“You are so much more than I thought you were.”
And that was true not just because she had underestimated him from the start. It was because he had this way of hanging in with her, of seeing her, of supporting her without smothering her.
It was an incredible commentary on who he was to her…when the male who she had conceived her young with was not the one she had gone to with the pain of that death. No, it had been Peyton.
Peyton was the only one she had wanted. Had trusted. Had needed.
She had fallen in love with him.
And admitting that didn’t feel scary, actually. Which was a shock.
“I will name her and I will go back there,” she said softly. “And maybe you will come with me someday so I can introduce you two.”
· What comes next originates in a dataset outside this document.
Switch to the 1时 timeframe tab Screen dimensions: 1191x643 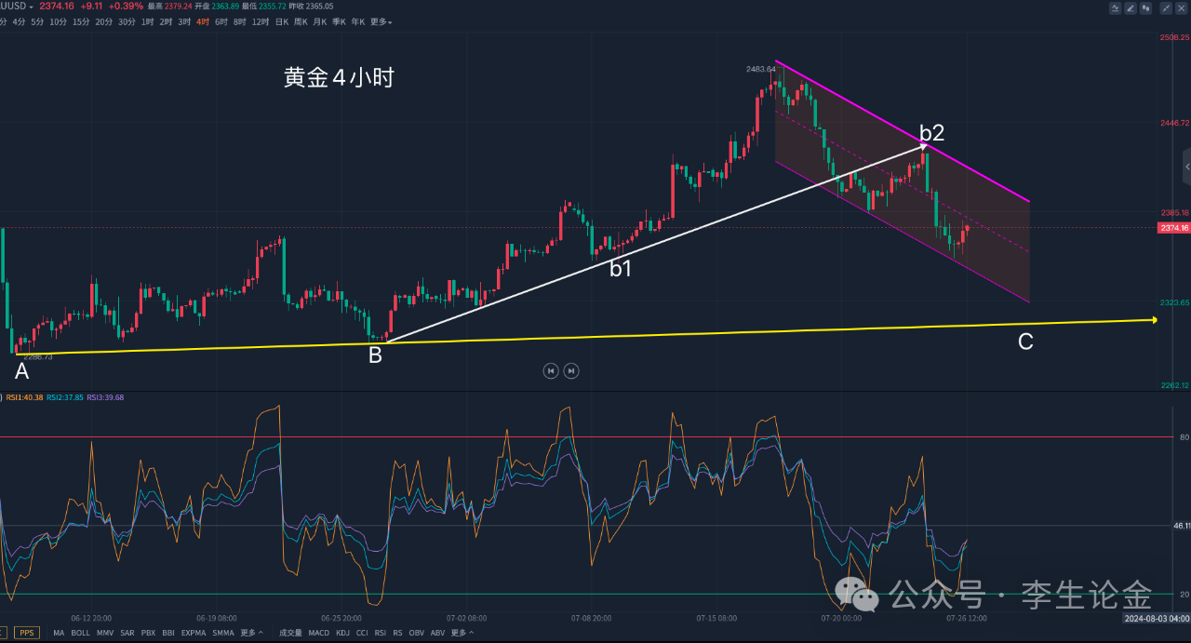(148, 21)
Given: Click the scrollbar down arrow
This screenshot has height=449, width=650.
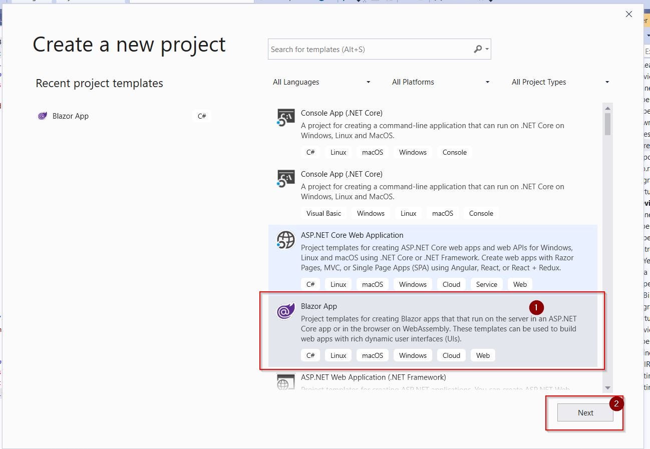Looking at the screenshot, I should pos(607,386).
In accepting him into her life, she wanted him to go with her back there sometime. It was not only a part of her, but had been the defining term for what had felt like the longest while.
Tiptoeing into the loo, she shut herself in the toilet room, took care of business, and then washed her hands and dried them. As she looked at her reflection in the mirror, she was surprised that she appeared exactly the same. You’d think some of the inner transformation might have translated into different-colored eyes or hair that was of another style.
But no, it was still her.
And that was rather the point, wasn’t it. Since the miscarriage, there had been two sides to her: What had happened and the pain, loss, and grief that went along with it—and then everything else. The latter had been responsible for existing and navigating the world at large. The former had been this shadowed entity that had haunted her. And she had protected both with a hard shell.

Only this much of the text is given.